Tim Kaine made an essential, if hypocritical, point about women and choice at VP debate

Impact

Democratic vice presidential candidate Sen. Tim Kaine (D-Va.) asked a million-dollar question 

"We can encourage people to support life, of course we can," Kaine said to Pence during Wednesday night's vice presidential debate, following a question from moderator Elaine Quijano about abortion. "Why doesn't Donald Trump trust women to make this choice for themselves?"

Although Kaine has his own complicated history of supporting anti-choice laws — like voting for the Hyde Amendment, which blocked Medicaid funding for abortion — he appears to have adjusted his position on reproductive rights after teaming up with Hillary Clinton. 

Kaine further criticized Trump for saying women should face punishment for having an abortion. 

"The answer is that there has to be some form of punishment," Trump told MSNBC's Chris Matthews during a town hall event in March. 

Pence rebutted that Trump isn't "a polished politician," and that their presidential ticket will never support legislation that would punish women for having an abortion — even though Trump explicitly said they would.

Looking at Pence's political record on the issue doesn't encourage hope, either. The Indiana governor takes pride in being staunchly pro-life and a devout Evangelical Catholic.
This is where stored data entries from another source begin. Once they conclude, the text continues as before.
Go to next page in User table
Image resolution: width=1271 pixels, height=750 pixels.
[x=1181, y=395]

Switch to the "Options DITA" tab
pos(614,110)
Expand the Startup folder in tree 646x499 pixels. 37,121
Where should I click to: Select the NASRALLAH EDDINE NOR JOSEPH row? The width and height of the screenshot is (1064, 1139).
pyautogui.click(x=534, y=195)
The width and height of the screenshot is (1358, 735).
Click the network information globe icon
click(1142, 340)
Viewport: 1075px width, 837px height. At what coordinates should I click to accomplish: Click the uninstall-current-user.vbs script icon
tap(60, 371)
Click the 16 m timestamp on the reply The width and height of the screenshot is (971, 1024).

He has sponsored or signed into law some of the most extreme anti-women legislation in the United States, many of which made abortion less accessible and even criminalized the procedure.

For example: As a Congressman, Pence co-sponsored the Ultrasound Informed Consent Act in 2008. The bill dictated that women, before undergoing an abortion, had to take an ultrasound and be told their fetus' condition.

He has also waged a long-running war to defund reproductive health care provider Planned Parenthood. During an April 2011 interview with MSNBC, Pence promised he would push for a shutdown of the U.S. government until Congress passed a bill to defund the organization. 

While serving as Governor of Indiana — and despite Planned Parenthood helping contain an HIV outbreak in an Indiana county — Pence shut down all five of its facilities in Indiana and slashed its state funding to half.

And in March, Pence signed into law one of the nation's most extreme pieces of anti-abortion legislation — House Bill 1337 — which made it illegal for women to get the procedure due to genetic disorders in the fetus, like Down's Syndrome, or for the fetus' race and gender.

The bill, according to Mother Jones, also banned fetus tissue donation and made burial or cremation services for fetuses mandatory.

Finally, with the 2011 No Taxpayer Funding for Abortion Act, which he co-sponsored, Pence allowed hospital and medical care providers to deny women abortions altogether, even if they would die without the procedures. 

The bill also altered the definition of rape by allowing only women who were victims of "forcible rape" access to the procedure, the Washington Post reported.

That Pence has spent much of his political career restricting women's reproductive choices with draconian laws lends extra wight to Kaine's question: Why, considering his record, does Pence believe he and Trump are even remotely capable of making healthy choices for women?